Reproduce verbatim the lines of the material below, starting at the line with "Task: Open the Source" and ending at the line with "You are a computer-use agent. Screen", both inclusive; skip the rest.
· · · · · · ·
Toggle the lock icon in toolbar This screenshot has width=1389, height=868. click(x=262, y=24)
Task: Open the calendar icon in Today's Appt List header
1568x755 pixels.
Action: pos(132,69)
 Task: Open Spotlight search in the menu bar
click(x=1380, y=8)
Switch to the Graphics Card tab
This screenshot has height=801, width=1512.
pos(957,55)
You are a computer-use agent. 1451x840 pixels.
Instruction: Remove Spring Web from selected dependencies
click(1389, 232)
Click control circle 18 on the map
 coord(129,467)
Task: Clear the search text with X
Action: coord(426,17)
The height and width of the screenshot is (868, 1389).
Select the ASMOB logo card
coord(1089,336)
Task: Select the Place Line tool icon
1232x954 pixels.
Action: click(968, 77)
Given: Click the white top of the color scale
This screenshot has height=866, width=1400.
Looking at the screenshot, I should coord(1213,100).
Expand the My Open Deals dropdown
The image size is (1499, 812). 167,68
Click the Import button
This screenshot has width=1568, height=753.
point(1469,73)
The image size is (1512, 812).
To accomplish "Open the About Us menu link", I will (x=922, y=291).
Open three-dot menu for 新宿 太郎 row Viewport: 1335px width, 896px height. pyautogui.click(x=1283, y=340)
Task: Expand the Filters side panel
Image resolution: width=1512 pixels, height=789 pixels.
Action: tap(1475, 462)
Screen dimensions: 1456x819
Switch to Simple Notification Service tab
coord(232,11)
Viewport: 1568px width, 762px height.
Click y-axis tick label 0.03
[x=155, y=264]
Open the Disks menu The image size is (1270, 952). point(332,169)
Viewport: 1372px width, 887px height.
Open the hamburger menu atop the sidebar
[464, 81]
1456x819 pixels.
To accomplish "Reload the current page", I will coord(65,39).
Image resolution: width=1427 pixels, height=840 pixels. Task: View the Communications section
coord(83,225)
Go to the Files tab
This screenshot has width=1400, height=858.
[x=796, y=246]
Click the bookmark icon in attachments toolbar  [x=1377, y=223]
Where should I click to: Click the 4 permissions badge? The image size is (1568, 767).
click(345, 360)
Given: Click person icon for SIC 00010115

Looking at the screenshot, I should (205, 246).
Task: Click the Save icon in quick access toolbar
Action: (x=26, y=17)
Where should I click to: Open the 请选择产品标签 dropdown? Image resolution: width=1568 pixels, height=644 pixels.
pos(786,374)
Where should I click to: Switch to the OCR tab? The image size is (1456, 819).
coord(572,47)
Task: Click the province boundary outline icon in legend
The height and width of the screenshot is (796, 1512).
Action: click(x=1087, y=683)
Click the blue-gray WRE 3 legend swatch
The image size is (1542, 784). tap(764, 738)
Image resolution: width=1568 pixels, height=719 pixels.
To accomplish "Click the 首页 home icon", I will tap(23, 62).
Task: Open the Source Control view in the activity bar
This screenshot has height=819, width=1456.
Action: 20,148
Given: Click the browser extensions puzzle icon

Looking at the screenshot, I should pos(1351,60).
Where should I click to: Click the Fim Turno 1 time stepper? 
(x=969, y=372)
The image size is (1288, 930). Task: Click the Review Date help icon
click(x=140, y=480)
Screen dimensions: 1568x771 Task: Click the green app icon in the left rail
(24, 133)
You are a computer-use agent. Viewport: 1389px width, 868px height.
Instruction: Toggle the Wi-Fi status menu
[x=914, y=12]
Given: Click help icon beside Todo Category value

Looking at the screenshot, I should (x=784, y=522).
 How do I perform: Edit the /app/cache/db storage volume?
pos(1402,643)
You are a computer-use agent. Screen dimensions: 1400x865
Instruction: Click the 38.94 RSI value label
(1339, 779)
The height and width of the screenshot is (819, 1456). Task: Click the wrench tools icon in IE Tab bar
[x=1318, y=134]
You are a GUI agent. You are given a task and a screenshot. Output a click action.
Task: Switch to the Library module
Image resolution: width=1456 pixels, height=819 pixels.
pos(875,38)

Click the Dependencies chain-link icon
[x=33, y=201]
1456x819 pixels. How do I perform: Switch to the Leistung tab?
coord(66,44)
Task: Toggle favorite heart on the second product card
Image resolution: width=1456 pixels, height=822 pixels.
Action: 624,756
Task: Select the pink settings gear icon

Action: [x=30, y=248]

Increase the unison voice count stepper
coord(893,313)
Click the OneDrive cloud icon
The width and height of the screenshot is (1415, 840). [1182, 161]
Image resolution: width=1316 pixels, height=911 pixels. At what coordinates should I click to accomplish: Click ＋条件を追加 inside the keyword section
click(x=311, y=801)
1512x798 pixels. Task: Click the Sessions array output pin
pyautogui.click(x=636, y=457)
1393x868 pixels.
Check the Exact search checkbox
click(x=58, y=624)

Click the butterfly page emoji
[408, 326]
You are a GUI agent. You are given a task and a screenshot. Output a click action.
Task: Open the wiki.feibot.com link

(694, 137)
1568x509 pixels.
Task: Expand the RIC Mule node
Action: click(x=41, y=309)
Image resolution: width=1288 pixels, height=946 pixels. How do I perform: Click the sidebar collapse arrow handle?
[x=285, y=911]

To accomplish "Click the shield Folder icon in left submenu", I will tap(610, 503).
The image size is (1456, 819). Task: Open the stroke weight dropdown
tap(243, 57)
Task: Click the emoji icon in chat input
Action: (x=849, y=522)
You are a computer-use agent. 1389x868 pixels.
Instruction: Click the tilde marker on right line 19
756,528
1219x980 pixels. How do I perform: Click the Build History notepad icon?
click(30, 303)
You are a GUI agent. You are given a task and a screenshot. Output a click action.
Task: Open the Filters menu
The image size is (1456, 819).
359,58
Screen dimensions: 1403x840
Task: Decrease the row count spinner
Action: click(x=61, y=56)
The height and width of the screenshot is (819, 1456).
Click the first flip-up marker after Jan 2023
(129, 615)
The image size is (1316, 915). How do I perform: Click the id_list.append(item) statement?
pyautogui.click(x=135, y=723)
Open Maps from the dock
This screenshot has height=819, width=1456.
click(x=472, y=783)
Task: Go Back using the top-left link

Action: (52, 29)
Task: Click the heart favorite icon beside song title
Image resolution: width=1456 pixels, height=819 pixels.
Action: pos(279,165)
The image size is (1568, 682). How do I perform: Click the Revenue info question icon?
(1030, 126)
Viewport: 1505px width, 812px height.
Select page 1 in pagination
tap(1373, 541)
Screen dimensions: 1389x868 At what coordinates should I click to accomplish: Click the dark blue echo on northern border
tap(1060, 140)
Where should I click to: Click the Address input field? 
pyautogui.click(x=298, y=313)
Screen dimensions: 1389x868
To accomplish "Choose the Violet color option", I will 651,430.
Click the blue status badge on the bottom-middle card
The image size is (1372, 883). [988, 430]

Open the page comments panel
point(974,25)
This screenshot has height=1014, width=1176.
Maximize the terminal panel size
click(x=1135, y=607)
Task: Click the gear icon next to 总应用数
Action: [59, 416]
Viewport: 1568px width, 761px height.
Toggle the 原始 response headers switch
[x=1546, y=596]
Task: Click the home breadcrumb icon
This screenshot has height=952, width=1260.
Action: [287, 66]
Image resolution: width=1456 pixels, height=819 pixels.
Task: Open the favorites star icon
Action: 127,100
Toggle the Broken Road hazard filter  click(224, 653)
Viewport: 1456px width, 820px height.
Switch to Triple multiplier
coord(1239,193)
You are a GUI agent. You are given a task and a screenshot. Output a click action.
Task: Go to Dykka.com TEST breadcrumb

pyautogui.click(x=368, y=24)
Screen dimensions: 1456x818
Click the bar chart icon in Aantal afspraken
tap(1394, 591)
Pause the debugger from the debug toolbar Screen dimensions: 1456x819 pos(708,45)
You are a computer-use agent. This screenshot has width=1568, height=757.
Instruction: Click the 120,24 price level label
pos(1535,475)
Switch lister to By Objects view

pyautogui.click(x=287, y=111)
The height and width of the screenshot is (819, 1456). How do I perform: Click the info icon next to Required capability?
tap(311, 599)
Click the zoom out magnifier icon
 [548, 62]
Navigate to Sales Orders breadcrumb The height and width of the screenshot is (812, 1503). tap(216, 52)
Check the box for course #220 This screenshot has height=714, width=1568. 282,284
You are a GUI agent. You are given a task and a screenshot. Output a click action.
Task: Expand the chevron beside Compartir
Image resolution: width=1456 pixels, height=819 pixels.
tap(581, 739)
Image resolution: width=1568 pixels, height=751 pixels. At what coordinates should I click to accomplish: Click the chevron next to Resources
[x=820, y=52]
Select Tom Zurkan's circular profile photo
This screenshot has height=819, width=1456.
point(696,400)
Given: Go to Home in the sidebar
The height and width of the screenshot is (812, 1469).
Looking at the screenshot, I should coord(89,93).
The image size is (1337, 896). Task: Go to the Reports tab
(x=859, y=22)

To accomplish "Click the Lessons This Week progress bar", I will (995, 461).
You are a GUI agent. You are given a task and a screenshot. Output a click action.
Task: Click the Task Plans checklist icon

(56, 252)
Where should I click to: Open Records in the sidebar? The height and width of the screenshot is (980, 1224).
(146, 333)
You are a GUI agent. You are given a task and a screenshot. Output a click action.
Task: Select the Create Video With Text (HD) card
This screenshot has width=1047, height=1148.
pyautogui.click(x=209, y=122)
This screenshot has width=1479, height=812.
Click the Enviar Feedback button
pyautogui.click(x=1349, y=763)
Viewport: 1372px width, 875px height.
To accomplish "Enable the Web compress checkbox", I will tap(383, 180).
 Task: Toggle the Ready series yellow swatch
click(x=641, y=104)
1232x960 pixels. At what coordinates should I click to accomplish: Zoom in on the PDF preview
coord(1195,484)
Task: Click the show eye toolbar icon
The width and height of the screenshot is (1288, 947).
· · · · · · ·
Task solution:
Task: Open the Source Control view in the activity bar
This screenshot has height=819, width=1456.
Action: 20,148
Given: Click the browser extensions puzzle icon

Looking at the screenshot, I should pos(1351,60).
Where should I click to: Click the Fim Turno 1 time stepper? 
(x=969, y=372)
The image size is (1288, 930). Task: Click the Review Date help icon
click(x=140, y=480)
Screen dimensions: 1568x771 Task: Click the green app icon in the left rail
(24, 133)
You are a computer-use agent. Viewport: 1389px width, 868px height.
Instruction: Toggle the Wi-Fi status menu
[x=914, y=12]
Given: Click help icon beside Todo Category value

Looking at the screenshot, I should (x=784, y=522).
 How do I perform: Edit the /app/cache/db storage volume?
pos(1402,643)
You are a computer-use agent. Screen dimensions: 1400x865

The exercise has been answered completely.